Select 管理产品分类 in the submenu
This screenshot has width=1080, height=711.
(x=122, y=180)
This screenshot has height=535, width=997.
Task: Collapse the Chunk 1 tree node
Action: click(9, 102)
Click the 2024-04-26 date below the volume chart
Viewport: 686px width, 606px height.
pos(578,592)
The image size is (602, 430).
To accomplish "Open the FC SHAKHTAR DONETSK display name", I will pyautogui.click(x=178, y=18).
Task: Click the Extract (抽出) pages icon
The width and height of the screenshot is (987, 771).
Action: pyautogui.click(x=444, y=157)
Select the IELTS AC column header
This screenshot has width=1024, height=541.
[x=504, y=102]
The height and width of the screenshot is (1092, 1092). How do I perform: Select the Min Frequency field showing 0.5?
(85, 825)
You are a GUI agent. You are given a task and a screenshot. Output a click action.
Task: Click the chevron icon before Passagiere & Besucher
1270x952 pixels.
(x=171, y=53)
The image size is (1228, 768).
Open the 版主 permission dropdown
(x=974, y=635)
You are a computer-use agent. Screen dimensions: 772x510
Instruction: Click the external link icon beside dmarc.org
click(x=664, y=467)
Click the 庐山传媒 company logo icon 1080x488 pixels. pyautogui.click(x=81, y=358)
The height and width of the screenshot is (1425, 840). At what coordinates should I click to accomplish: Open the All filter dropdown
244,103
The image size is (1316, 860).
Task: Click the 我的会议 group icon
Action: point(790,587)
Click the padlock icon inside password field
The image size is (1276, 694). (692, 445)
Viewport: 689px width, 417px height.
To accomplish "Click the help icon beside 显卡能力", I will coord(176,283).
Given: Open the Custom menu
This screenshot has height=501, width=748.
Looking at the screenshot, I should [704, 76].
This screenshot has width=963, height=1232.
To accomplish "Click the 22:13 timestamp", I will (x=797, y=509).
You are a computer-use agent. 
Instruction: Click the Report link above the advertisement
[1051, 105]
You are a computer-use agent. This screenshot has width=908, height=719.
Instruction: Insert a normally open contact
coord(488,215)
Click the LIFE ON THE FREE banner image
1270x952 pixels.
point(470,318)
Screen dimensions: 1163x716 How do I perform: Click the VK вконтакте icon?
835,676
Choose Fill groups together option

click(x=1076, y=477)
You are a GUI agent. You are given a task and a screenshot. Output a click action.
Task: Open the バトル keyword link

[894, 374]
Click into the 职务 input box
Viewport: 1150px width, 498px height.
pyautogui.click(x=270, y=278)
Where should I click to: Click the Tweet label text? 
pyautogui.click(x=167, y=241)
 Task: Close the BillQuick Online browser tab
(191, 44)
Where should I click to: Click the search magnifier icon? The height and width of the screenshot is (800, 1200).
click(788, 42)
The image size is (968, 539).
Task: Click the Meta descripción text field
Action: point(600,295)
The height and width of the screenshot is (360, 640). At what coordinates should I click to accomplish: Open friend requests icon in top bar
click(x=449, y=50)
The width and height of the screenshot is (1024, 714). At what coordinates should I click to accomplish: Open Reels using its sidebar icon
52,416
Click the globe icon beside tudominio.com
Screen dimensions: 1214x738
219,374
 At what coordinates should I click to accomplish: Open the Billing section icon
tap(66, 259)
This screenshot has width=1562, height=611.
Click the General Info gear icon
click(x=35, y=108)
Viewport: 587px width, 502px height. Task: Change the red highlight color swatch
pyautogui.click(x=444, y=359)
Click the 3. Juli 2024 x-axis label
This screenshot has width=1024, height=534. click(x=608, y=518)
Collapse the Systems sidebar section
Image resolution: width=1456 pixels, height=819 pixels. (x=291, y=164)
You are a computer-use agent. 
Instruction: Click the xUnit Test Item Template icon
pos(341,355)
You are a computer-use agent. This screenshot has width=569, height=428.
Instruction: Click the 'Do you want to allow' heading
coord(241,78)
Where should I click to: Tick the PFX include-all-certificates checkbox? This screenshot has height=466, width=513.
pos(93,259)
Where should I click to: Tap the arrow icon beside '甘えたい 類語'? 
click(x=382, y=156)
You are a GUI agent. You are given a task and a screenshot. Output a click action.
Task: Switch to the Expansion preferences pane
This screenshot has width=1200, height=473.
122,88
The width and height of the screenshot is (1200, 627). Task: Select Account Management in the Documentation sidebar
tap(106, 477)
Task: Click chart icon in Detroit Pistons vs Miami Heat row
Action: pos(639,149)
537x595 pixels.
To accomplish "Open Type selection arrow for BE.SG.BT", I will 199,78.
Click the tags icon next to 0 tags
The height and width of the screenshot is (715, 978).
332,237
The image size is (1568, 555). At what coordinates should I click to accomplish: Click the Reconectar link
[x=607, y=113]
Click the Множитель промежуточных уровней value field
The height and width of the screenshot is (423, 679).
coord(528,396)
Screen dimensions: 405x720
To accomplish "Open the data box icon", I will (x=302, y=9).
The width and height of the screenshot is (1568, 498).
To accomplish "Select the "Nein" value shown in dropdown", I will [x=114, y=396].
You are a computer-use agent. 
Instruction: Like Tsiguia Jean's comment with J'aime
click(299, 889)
---*---
- _Activity_
The full listing needs to be transcribed exactly.

- _Response below_
Select 管理产品分类 in the submenu
This screenshot has width=1080, height=711.
(x=122, y=180)
This screenshot has height=535, width=997.
Task: Collapse the Chunk 1 tree node
Action: click(9, 102)
Click the 2024-04-26 date below the volume chart
Viewport: 686px width, 606px height.
pos(578,592)
The image size is (602, 430).
To accomplish "Open the FC SHAKHTAR DONETSK display name", I will pyautogui.click(x=178, y=18).
Task: Click the Extract (抽出) pages icon
The width and height of the screenshot is (987, 771).
Action: pyautogui.click(x=444, y=157)
Select the IELTS AC column header
This screenshot has width=1024, height=541.
[x=504, y=102]
The height and width of the screenshot is (1092, 1092). How do I perform: Select the Min Frequency field showing 0.5?
(85, 825)
You are a GUI agent. You are given a task and a screenshot. Output a click action.
Task: Click the chevron icon before Passagiere & Besucher
1270x952 pixels.
(x=171, y=53)
The image size is (1228, 768).
Open the 版主 permission dropdown
(x=974, y=635)
You are a computer-use agent. Screen dimensions: 772x510
Instruction: Click the external link icon beside dmarc.org
click(x=664, y=467)
Click the 庐山传媒 company logo icon 1080x488 pixels. pyautogui.click(x=81, y=358)
The height and width of the screenshot is (1425, 840). At what coordinates should I click to accomplish: Open the All filter dropdown
244,103
The image size is (1316, 860).
Task: Click the 我的会议 group icon
Action: point(790,587)
Click the padlock icon inside password field
The image size is (1276, 694). (692, 445)
Viewport: 689px width, 417px height.
To accomplish "Click the help icon beside 显卡能力", I will coord(176,283).
Given: Open the Custom menu
This screenshot has height=501, width=748.
Looking at the screenshot, I should [704, 76].
This screenshot has width=963, height=1232.
To accomplish "Click the 22:13 timestamp", I will (x=797, y=509).
You are a computer-use agent. 
Instruction: Click the Report link above the advertisement
[1051, 105]
You are a computer-use agent. This screenshot has width=908, height=719.
Instruction: Insert a normally open contact
coord(488,215)
Click the LIFE ON THE FREE banner image
1270x952 pixels.
point(470,318)
Screen dimensions: 1163x716 How do I perform: Click the VK вконтакте icon?
835,676
Choose Fill groups together option

click(x=1076, y=477)
You are a GUI agent. You are given a task and a screenshot. Output a click action.
Task: Open the バトル keyword link

[894, 374]
Click into the 职务 input box
Viewport: 1150px width, 498px height.
pyautogui.click(x=270, y=278)
Where should I click to: Click the Tweet label text? 
pyautogui.click(x=167, y=241)
 Task: Close the BillQuick Online browser tab
(191, 44)
Where should I click to: Click the search magnifier icon? The height and width of the screenshot is (800, 1200).
click(788, 42)
The image size is (968, 539).
Task: Click the Meta descripción text field
Action: point(600,295)
The height and width of the screenshot is (360, 640). At what coordinates should I click to accomplish: Open friend requests icon in top bar
click(x=449, y=50)
The width and height of the screenshot is (1024, 714). At what coordinates should I click to accomplish: Open Reels using its sidebar icon
52,416
Click the globe icon beside tudominio.com
Screen dimensions: 1214x738
219,374
 At what coordinates should I click to accomplish: Open the Billing section icon
tap(66, 259)
This screenshot has width=1562, height=611.
Click the General Info gear icon
click(x=35, y=108)
Viewport: 587px width, 502px height. Task: Change the red highlight color swatch
pyautogui.click(x=444, y=359)
Click the 3. Juli 2024 x-axis label
This screenshot has width=1024, height=534. click(x=608, y=518)
Collapse the Systems sidebar section
Image resolution: width=1456 pixels, height=819 pixels. (x=291, y=164)
You are a computer-use agent. 
Instruction: Click the xUnit Test Item Template icon
pos(341,355)
You are a computer-use agent. This screenshot has width=569, height=428.
Instruction: Click the 'Do you want to allow' heading
coord(241,78)
Where should I click to: Tick the PFX include-all-certificates checkbox? This screenshot has height=466, width=513.
pos(93,259)
Where should I click to: Tap the arrow icon beside '甘えたい 類語'? 
click(x=382, y=156)
You are a GUI agent. You are given a task and a screenshot. Output a click action.
Task: Switch to the Expansion preferences pane
This screenshot has width=1200, height=473.
122,88
The width and height of the screenshot is (1200, 627). Task: Select Account Management in the Documentation sidebar
tap(106, 477)
Task: Click chart icon in Detroit Pistons vs Miami Heat row
Action: pos(639,149)
537x595 pixels.
To accomplish "Open Type selection arrow for BE.SG.BT", I will 199,78.
Click the tags icon next to 0 tags
The height and width of the screenshot is (715, 978).
332,237
The image size is (1568, 555). At what coordinates should I click to accomplish: Click the Reconectar link
[x=607, y=113]
Click the Множитель промежуточных уровней value field
The height and width of the screenshot is (423, 679).
coord(528,396)
Screen dimensions: 405x720
To accomplish "Open the data box icon", I will (x=302, y=9).
The width and height of the screenshot is (1568, 498).
To accomplish "Select the "Nein" value shown in dropdown", I will [x=114, y=396].
You are a computer-use agent. 
Instruction: Like Tsiguia Jean's comment with J'aime
click(299, 889)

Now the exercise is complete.